Pea Concentrate Based Creamer of the Invention

[0090] A non aggregated plant based creamer liquid concentrate was prepared by dissolving 66.9 kg of glucose syrup (DE 29), 6.4 kg of Pea concentrate (55% protein Vitessence Pulse 1550), 1.5 kg of sodium bicarbonate, 1 kg of citric acid, 175 g of sodium ascorbate in 100 kg of deionised water at 65? C. with stirring. Once all ingredients were well dissolved, the pH was adjusted to 7.5 and 24 kg of melted refined coconut fat (mp 22-24) containing 250 g of deoiled sunflower lecithin was added using a rotor stator homogeniser. A fine emulsion was then created by passing this mixture through a high pressure homogenizer at 380 bar/80 bar.

[0091] A powder was created from this mixture by spray drying using a Niro production minor spray drier.

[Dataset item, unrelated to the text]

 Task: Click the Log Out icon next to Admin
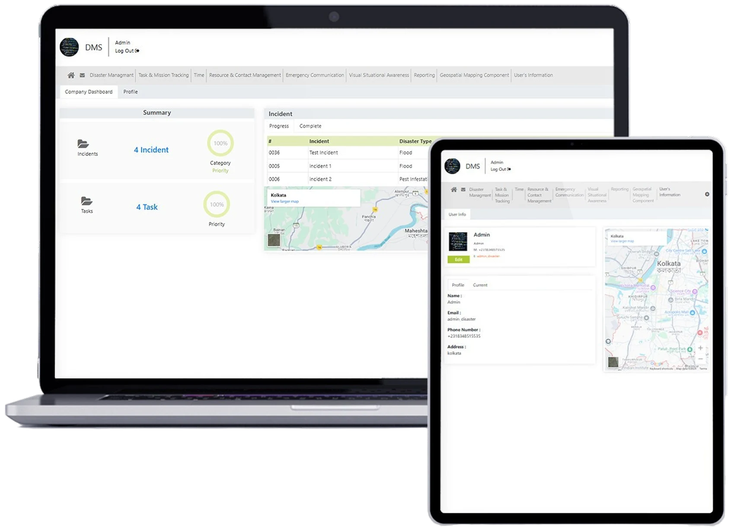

[0092] A highly stable high foaming powder was created from this mixture by dissolving nitrogen gas into this liquid creamer concentrate under pressure before the liquid creamer concentrate was passed through the spray drier nozzle.

Example 7

Cappuccino Beverage Comprising Creamer of the Invention

[0093] A powdered cappuccino beverage composition of the present invention was prepared by pouring hot water to dissolve a dry mix of soluble coffee, creamer and sugar. The composition was as shown in the table 5.

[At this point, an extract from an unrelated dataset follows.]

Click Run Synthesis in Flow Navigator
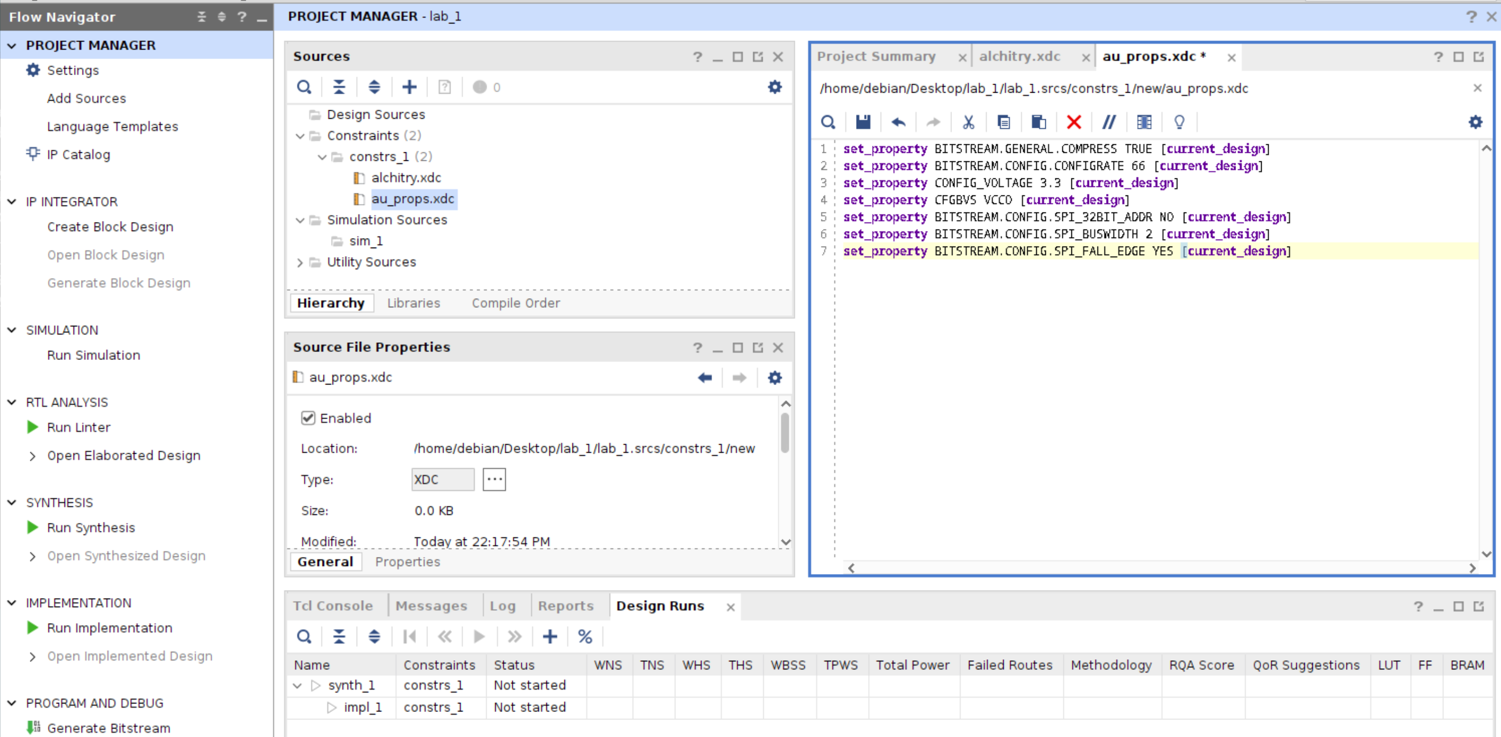point(90,527)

TABLE-US-00005 TABLE 5 Ingredient Cappuccino Ref (g) Plant (pea) based creamer of example 6 10 g Sugar 3.15 g coffee 1.85 g

[0094] The resulting coffee had a homogeneous distribution of fat throughout the coffee phase and a fine high volume micro-foam layer on top of the coffee. Confocal laser scanning microscopy of the liquid concentrate before drying showed an even distribution of fine emulsion droplets. The viscosity of the liquid creamer concentrate was moderately low meaning that the creamer liquid concentrate was easily atomised in the spray drier. The microstructure of the powder resulting from the spray drying of the gassed liquid showed a highly porous microstructure with a number of pores.

Example 8

Adzuki Bean Concentrate Based Creamer of the Invention

[0095] A non aggregated plant based creamer liquid concentrate was prepared by dissolving 66.9 kg of glucose syrup (DE 29), 6.4 kg of Adzuki bean (red mung bean) concentrate (55% protein experimental material), 1.5 kg of sodium bicarbonate, 1 kg of citric acid, 175 g of sodium ascorbate in 100 kg of deionised water at 65? C. with stirring. Once all ingredients were well dissolved, the pH was adjusted to 7.5 and 24 kg of melted refined coconut fat (mp 22-24) containing 250 g of deoiled sunflower lecithin was added using a rotor stator homogeniser. A fine emulsion was then created by passing this mixture through a high pressure homogenizer at 380 bar/80 bar.

[0096] A powder was created from this mixture by spray drying using a Niro production minor spray drier.

[0097] A high stable high foaming powder was created from this mixture by dissolving nitrogen gas into this liquid creamer concentrate under pressure before the liquid creamer concentrate was passed through the spray drier nozzle.

Example 9

Cappuccino Beverage Comprising Creamer of the Invention

[0098] A powdered cappuccino beverage composition of the present invention was prepared by pouring hot water to dissolve a dry mix of soluble coffee, creamer and sugar. The composition was as shown in the table 6

TABLE-US-00006 TABLE 6 Ingredient Cappuccino Ref (g) Plant (Adzuki) based creamer of example 8 10 g Sugar 3.15 g coffee 1.85 g

[0099] The resulting coffee has a homogeneous distribution of fat throughout the coffee phase and a fine high volume micro-foam layer on top of the coffee. Confocal laser scanning microscopy of the liquid concentrate before drying showed an even distribution of fine emulsion droplets. The viscosity of the liquid creamer concentrate was moderately low meaning that the creamer liquid concentrate was easily atomised in the spray drier. The microstructure of the powder resulting from the spray drying of the gassed liquid shows a highly porous microstructure with a number of pores.